• Prompt:
Output the material below as a numbered list with one line per entry, skipping blank lines and omitting the pictures.

• Data shown:
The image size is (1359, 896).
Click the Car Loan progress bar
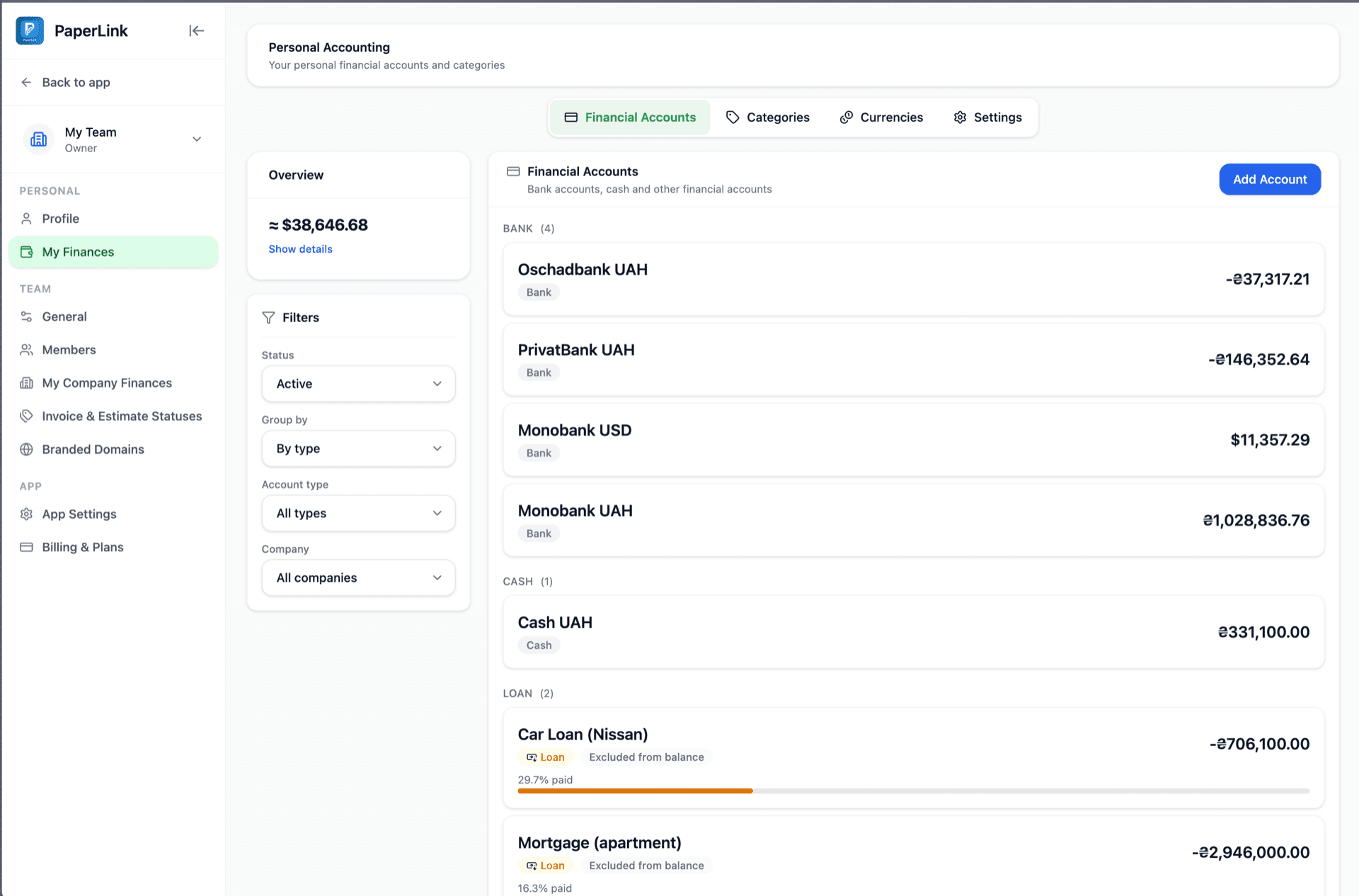point(913,791)
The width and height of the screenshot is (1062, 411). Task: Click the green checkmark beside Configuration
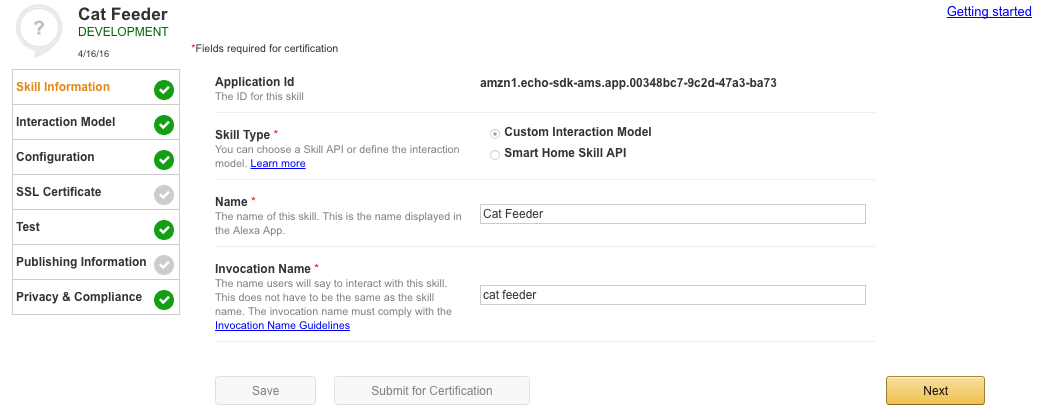(164, 160)
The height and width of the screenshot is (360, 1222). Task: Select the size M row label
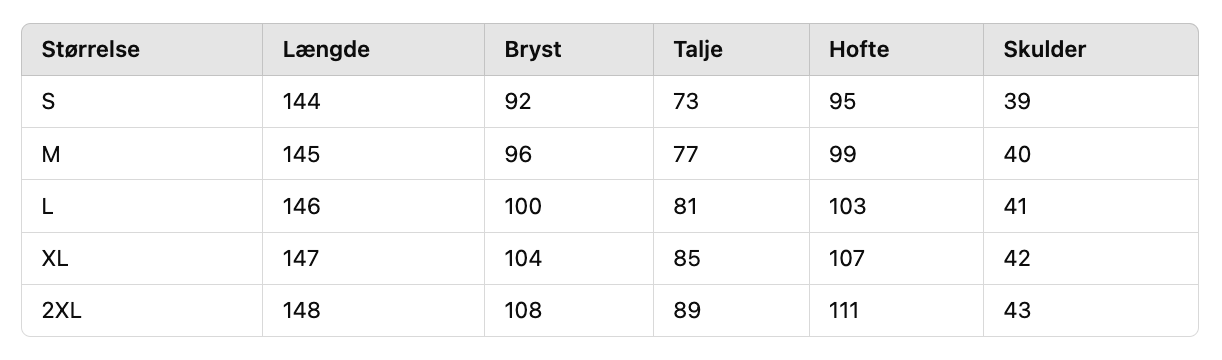pos(51,155)
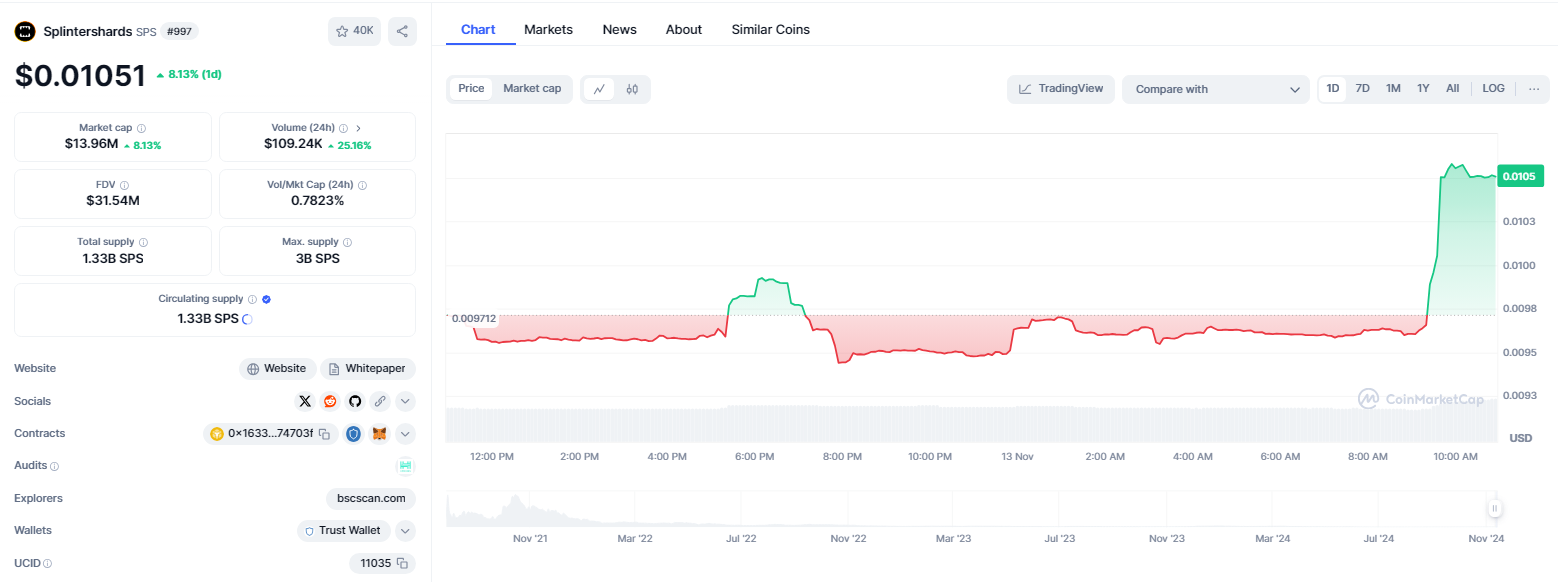Toggle chart to Market cap view
The width and height of the screenshot is (1558, 582).
532,89
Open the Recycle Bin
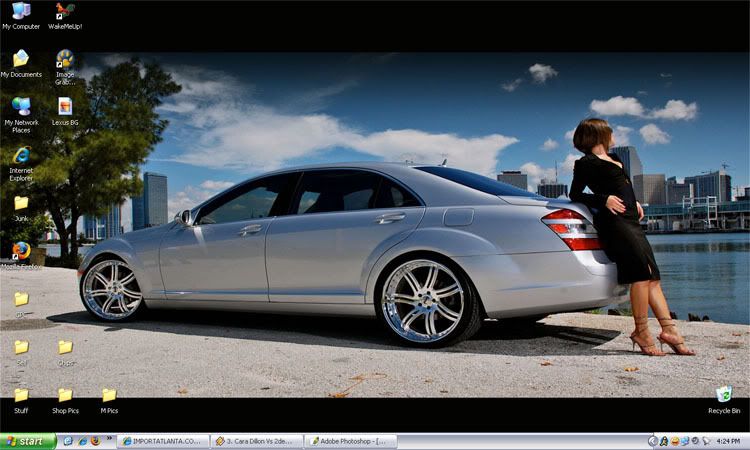Image resolution: width=750 pixels, height=450 pixels. [x=724, y=395]
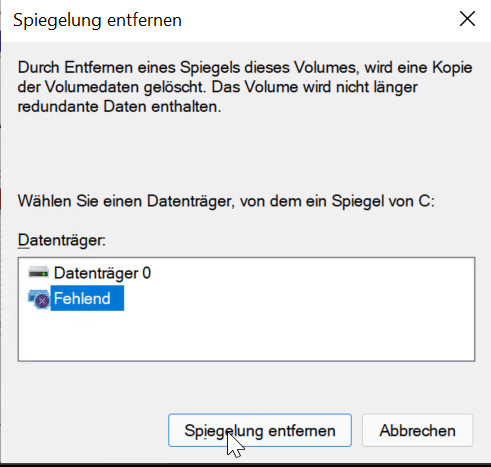Click the Datenträger: label above the list

point(62,240)
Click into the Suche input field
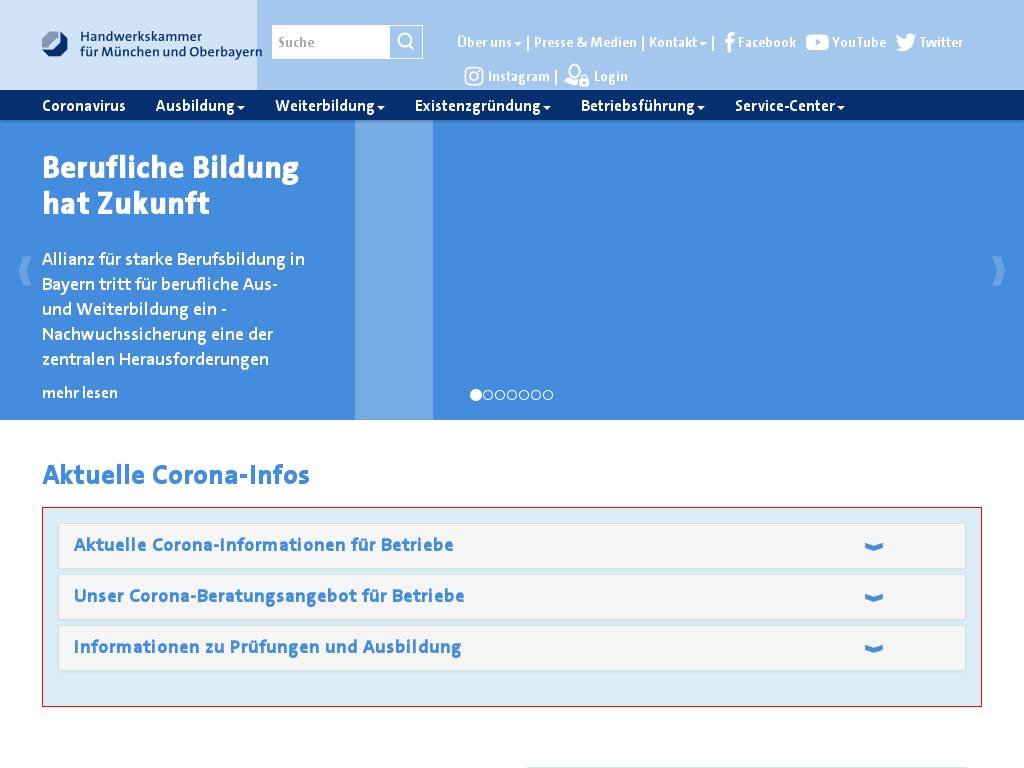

• Answer in full:
1. The image size is (1359, 896).
2. Click the Car Loan progress bar
3. point(913,791)
4. The width and height of the screenshot is (1062, 411). Task: Click the green checkmark beside Configuration
5. (164, 160)
6. The height and width of the screenshot is (360, 1222). Task: Select the size M row label
7. pos(51,155)
8. Toggle chart to Market cap view
9. The width and height of the screenshot is (1558, 582).
10. 532,89
11. Open the Recycle Bin
12. Image resolution: width=750 pixels, height=450 pixels. [x=724, y=395]
13. Click the Datenträger: label above the list
14. point(62,240)
15. Click into the Suche input field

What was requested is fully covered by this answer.